Right now, what we have are two presidential candidates who have merely said that climate human-caused climate disruption is real. Existing energy and environmental policies in the aggregate are increasing, not decreasing global greenhouse gas emissions. President Obama and Mitt Romney have not provided a tangible plan or steps necessary to prevent catastrophic consequences of climate disruption. We are trying to have them to say more and to act if elected. This election season offers the voting public the opportunity to change the membership of a Congress with the lowest approval rating in history.
What You Can Do
In addition to exercising the right to vote, people can get candidates to “walk the talk” or change course in other ways. A sufficient amount of “people power” will enable us all confront the climate crisis with the optimism and resolve that comes from shared meaning and purpose.
In the short term:
- 1) Sign onto one, many, or all, of the petition drives listed above. FCNL is co-originator of the Climate Summit 2013 petition as an expression of concern by many sectors of civil society.
- 2) Ask all candidates whether they recognize the harm climate change will have upon today’s and future generations; and
- 3) Ask current members of the House to acknowledge the reality and harm of climate change and commit to action by endorsing House Resolution 672.

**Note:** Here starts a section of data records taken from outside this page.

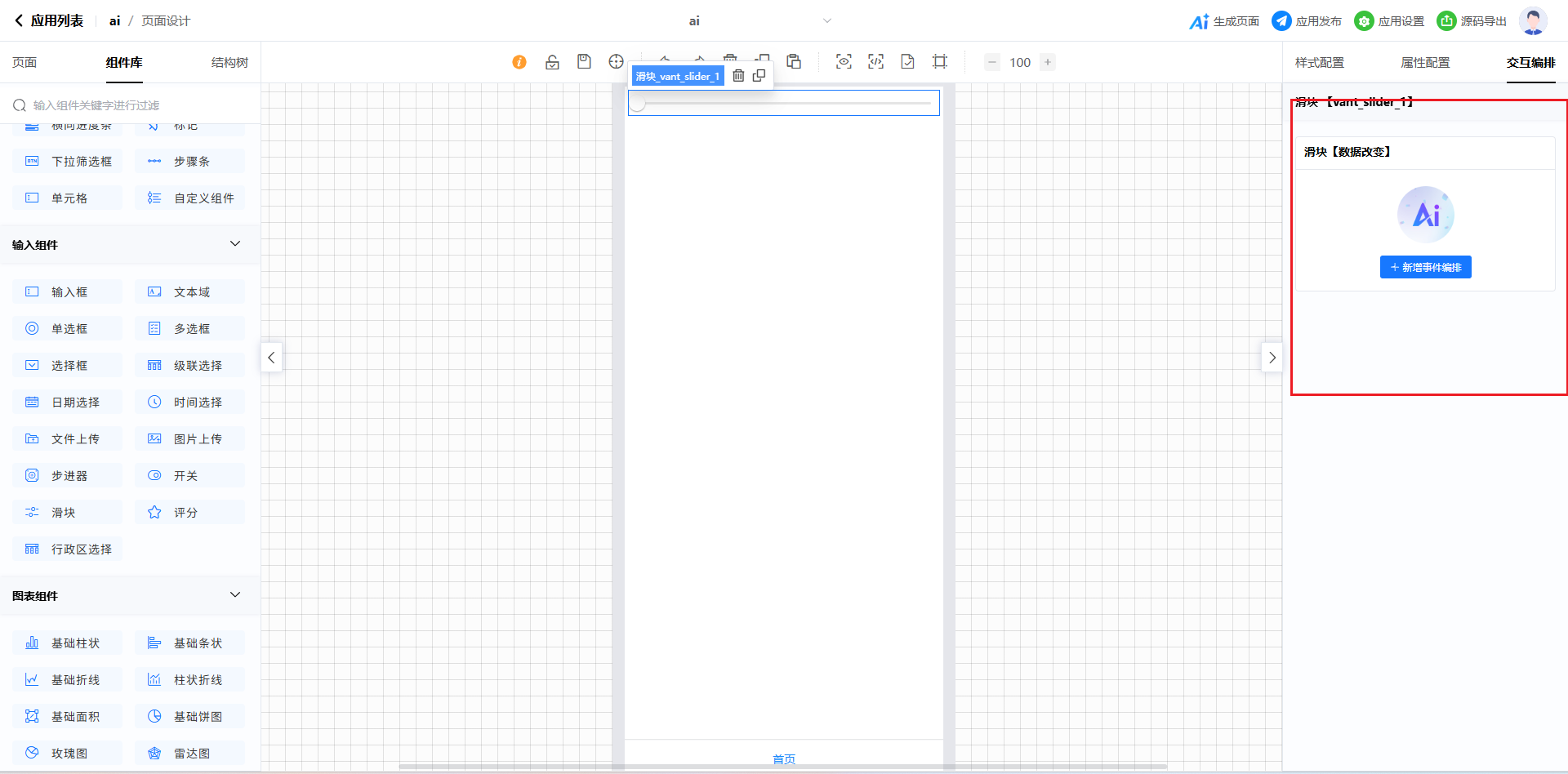Click the slider handle on the canvas
Screen dimensions: 1568x774
[x=638, y=104]
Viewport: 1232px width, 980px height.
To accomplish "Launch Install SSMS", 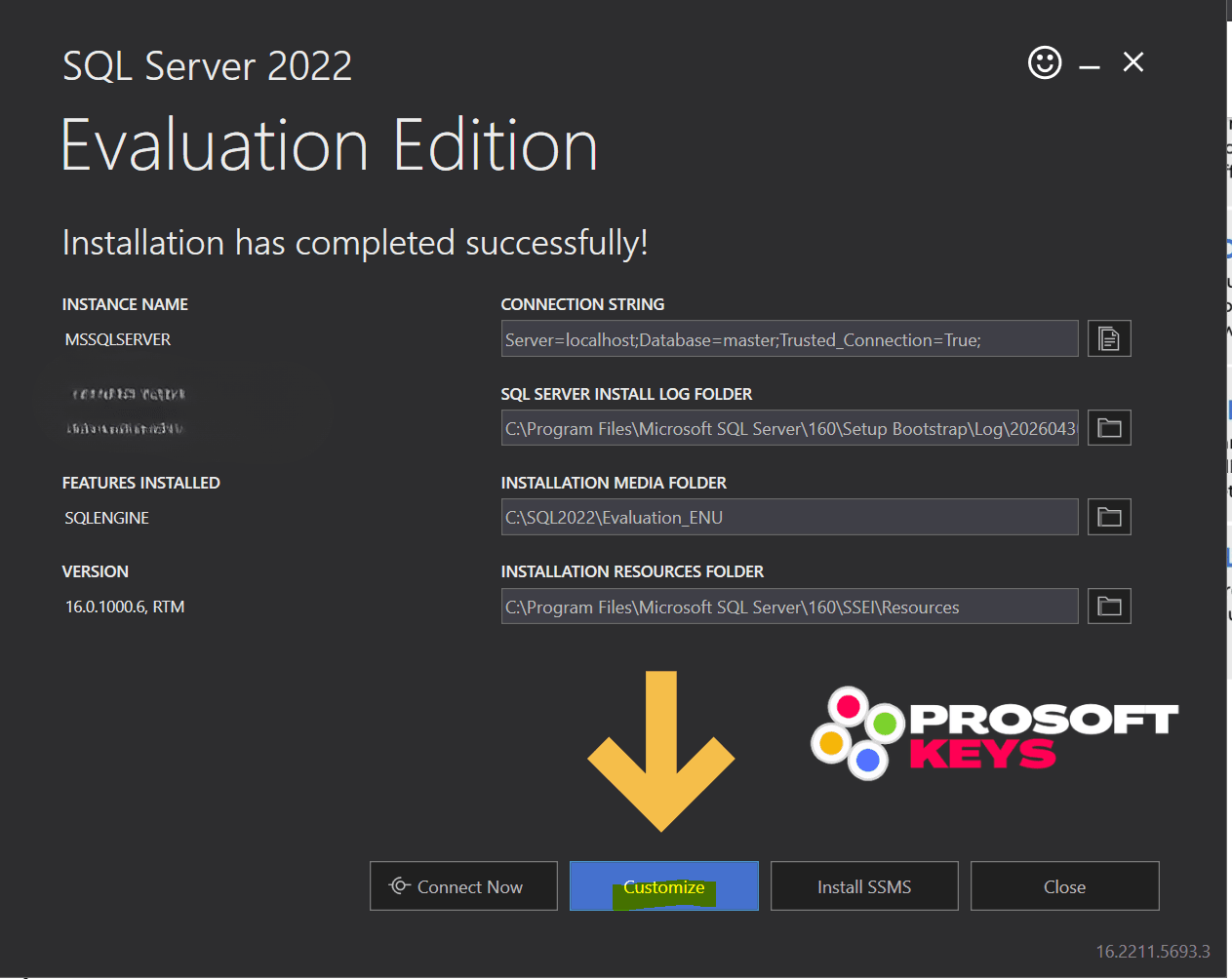I will 863,885.
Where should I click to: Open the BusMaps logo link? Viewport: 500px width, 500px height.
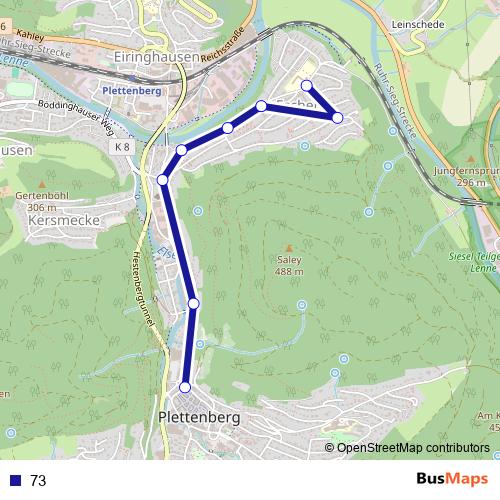[452, 479]
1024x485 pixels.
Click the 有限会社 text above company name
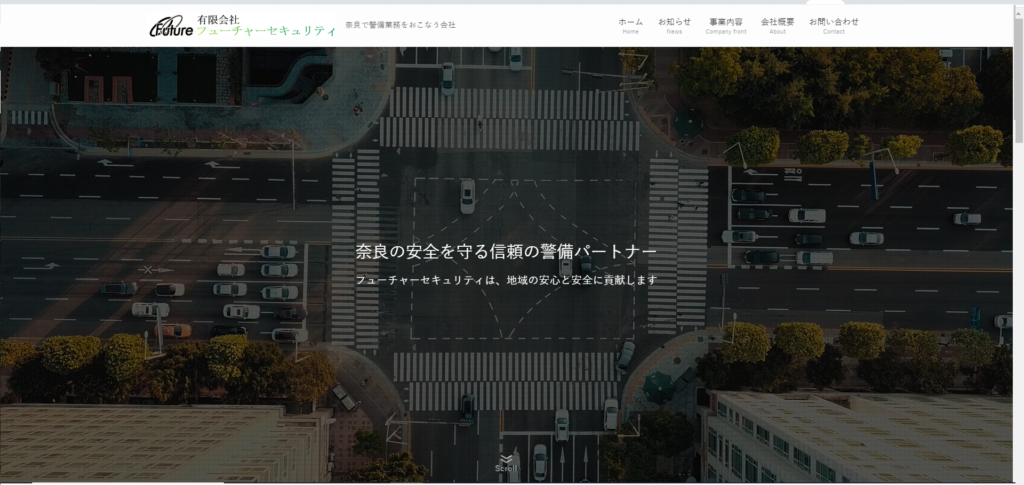[218, 17]
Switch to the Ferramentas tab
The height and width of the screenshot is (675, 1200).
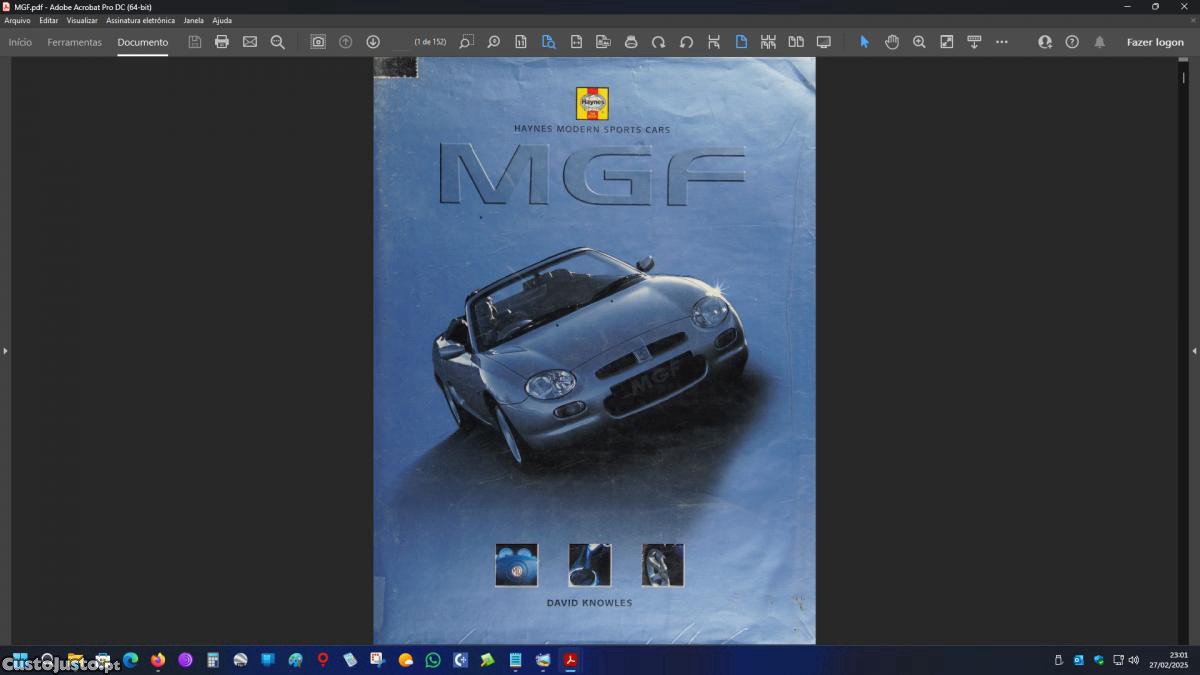click(x=75, y=42)
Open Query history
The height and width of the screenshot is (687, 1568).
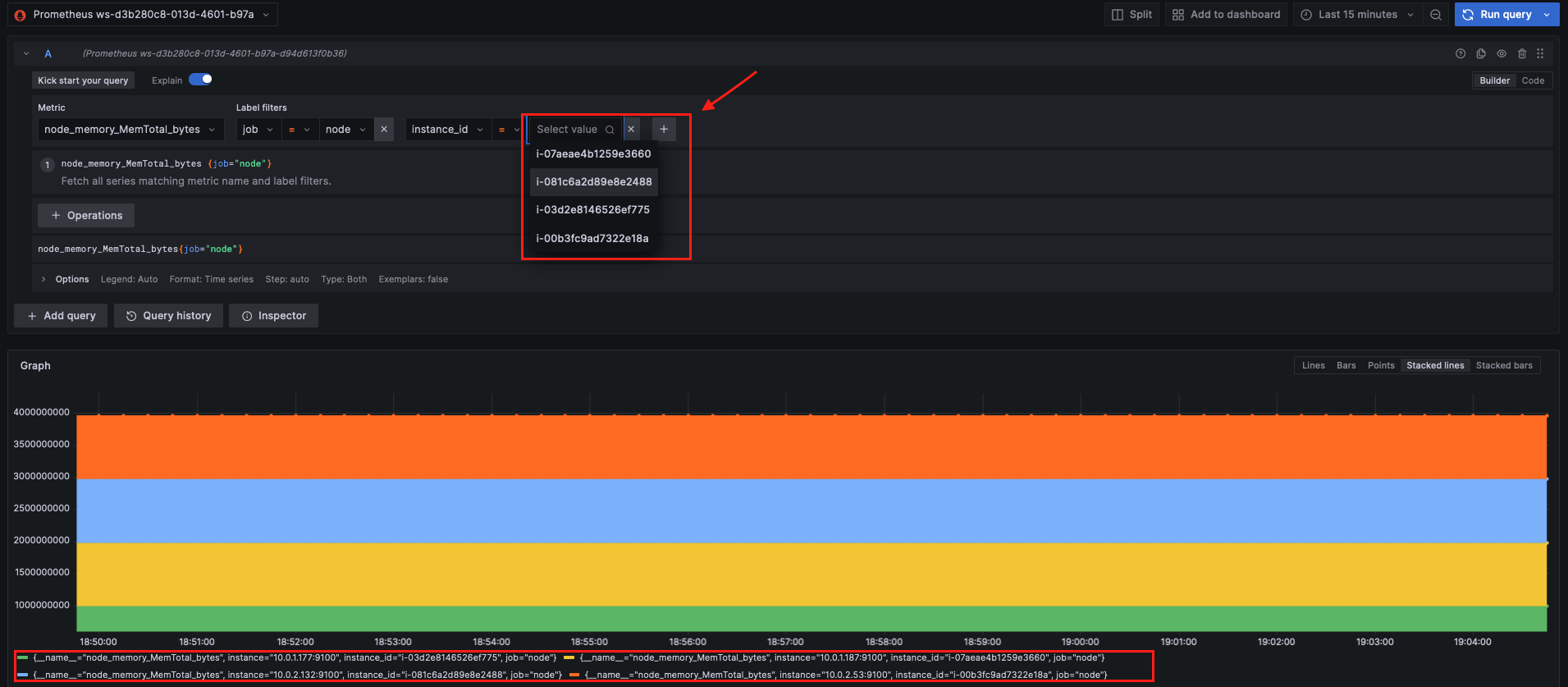pyautogui.click(x=168, y=316)
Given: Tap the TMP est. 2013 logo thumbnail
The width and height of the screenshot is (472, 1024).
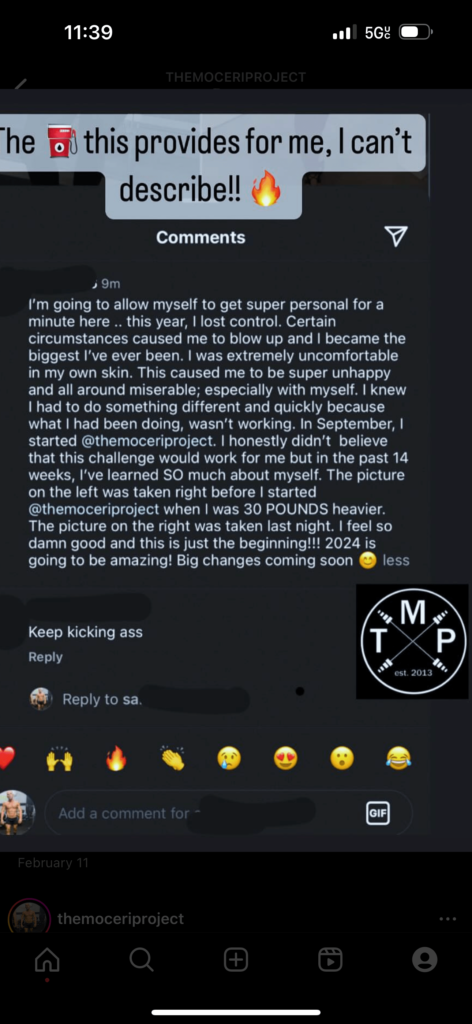Looking at the screenshot, I should 413,641.
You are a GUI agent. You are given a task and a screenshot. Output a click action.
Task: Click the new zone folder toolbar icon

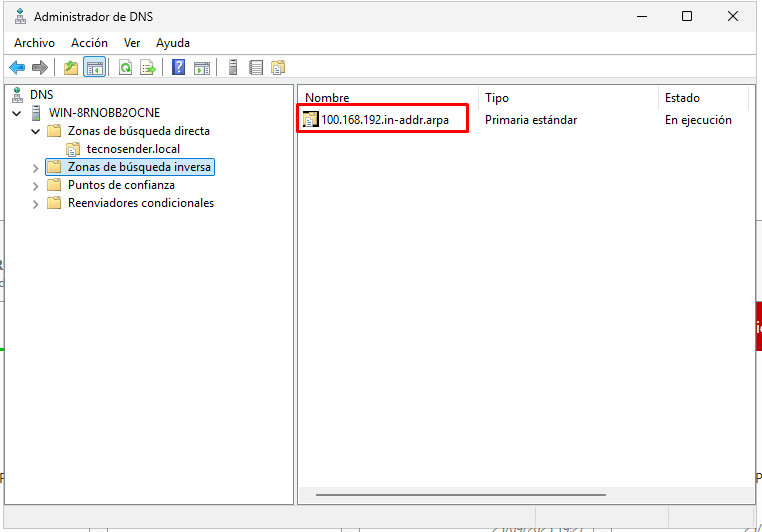(278, 67)
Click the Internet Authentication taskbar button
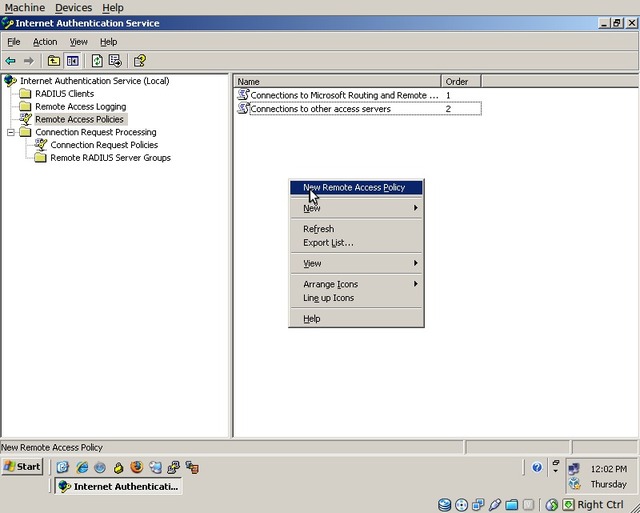The width and height of the screenshot is (640, 513). tap(117, 486)
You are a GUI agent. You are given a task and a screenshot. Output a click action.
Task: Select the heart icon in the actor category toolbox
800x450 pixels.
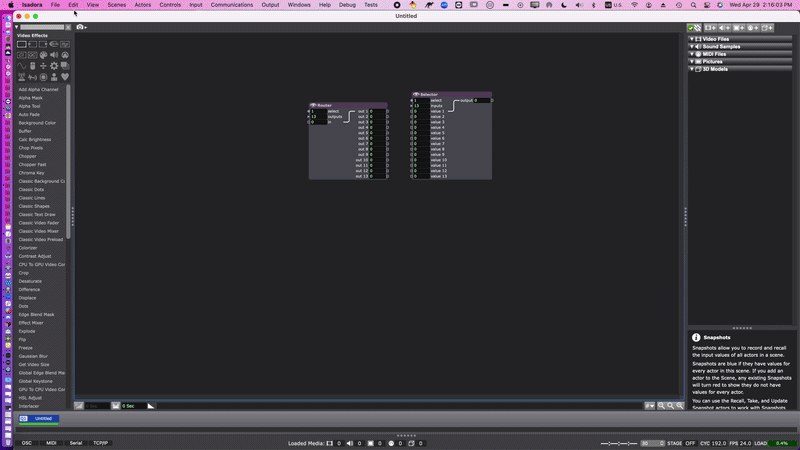(x=65, y=77)
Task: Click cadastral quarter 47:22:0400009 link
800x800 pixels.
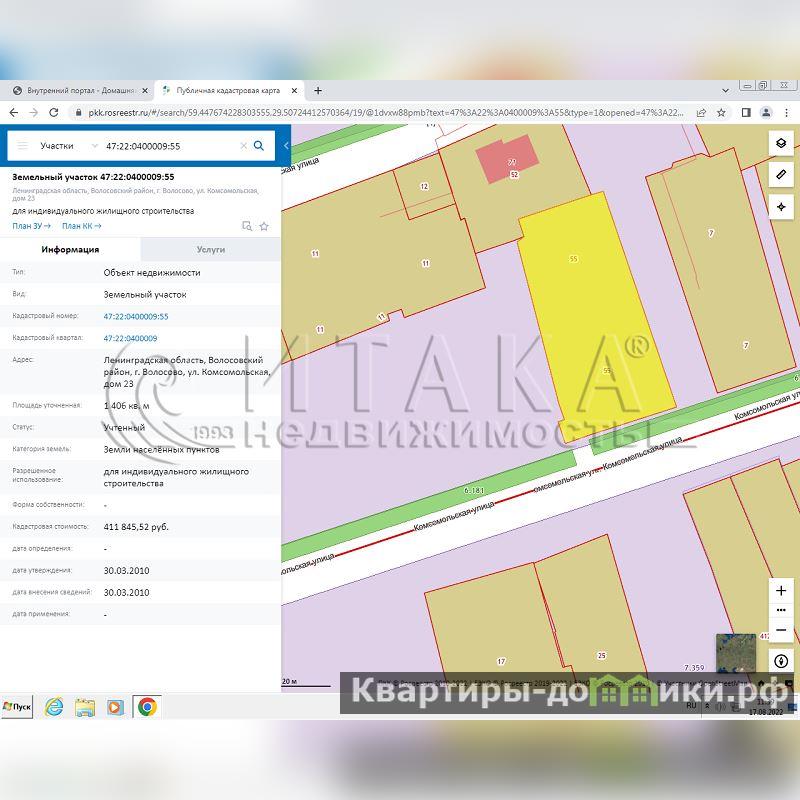Action: click(x=130, y=338)
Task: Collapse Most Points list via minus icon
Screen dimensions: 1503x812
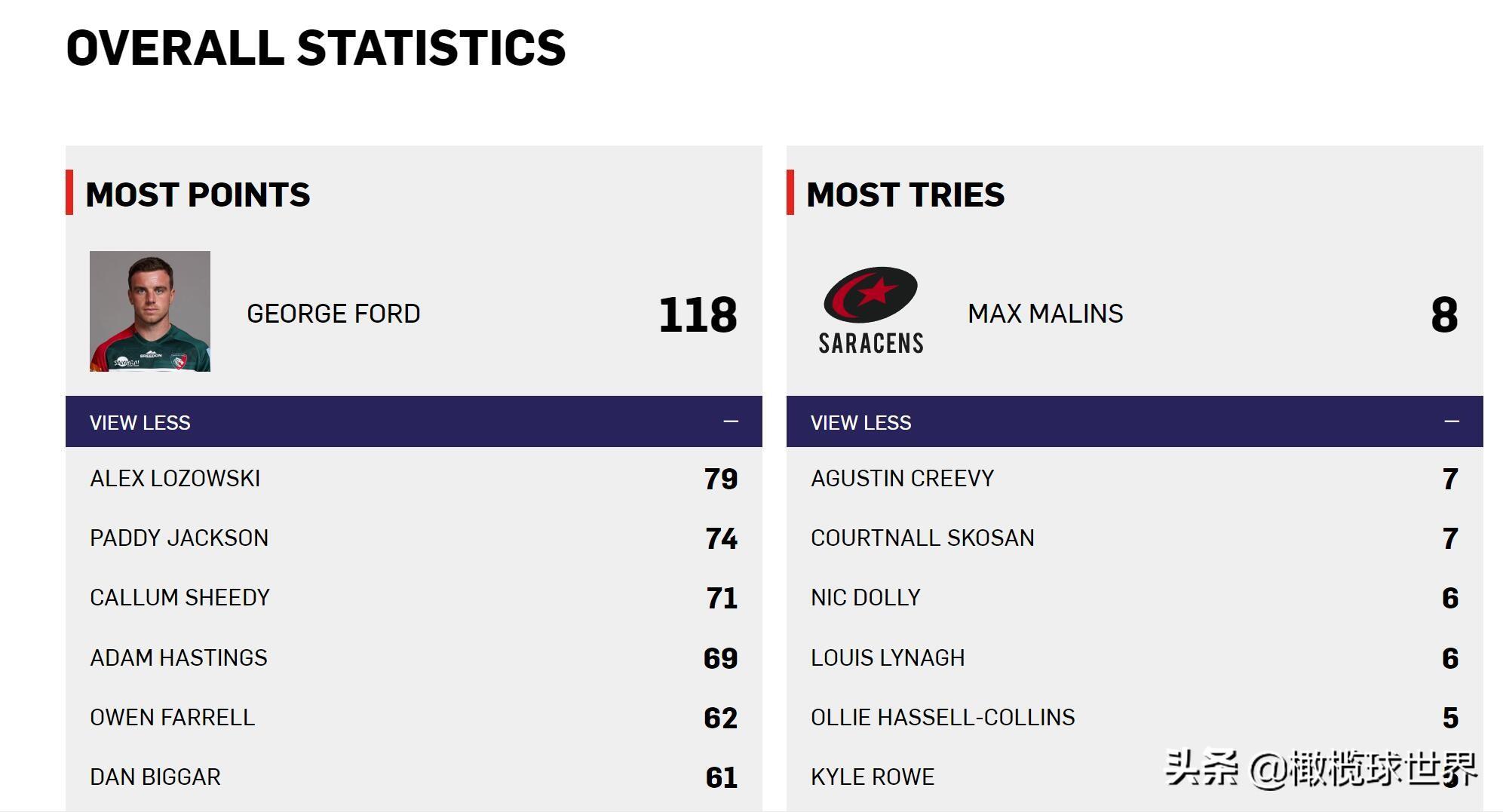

In the slightly longer term, many of the organizations which have grassroots petition drives are collaborating on more consolidated and coordinated activity. In these multiple efforts to harness the concern of the American public, our nation’s great democratic tradition is being applied.
Start of a Social Movement?
Is this the start of a movement? It remains to be seen, but the potential is great. For example, the Climate Summit 2013 petition (of which FCNL is a founding member) sought the support not only of organizations with well- known concerns about the climate crisis, but also from organizations representing farmers, peoples of color, communities of faith, youth, academia, business, labor, and state, tribal and local government officials. It asks that the next President not just talk about climate change, but host a summit inviting civil society to join in designing and implementing solutions.
The impacts of climate disruption are not just environmental in nature – they are matters of faith, human rights, economic well-being, food and water availability, national security, poverty, and justice. This in turn requires a movement of true partnership across sectors civil society in shoulder-to-shoulder collaboration. Both the broad message and membership is mandatory if we the climate advocacy community and the world at large, are to create the social movement that Gus Speth, Bill McKibben and others have said is necessary to address the climate crisis.
These are times of great potential and urgency. We are honored and humbled to join efforts to solve the climate crisis. We hope you will join the social movement, strengthened by the moral conviction that this is not about us, but for our children, future generations, and our Earth.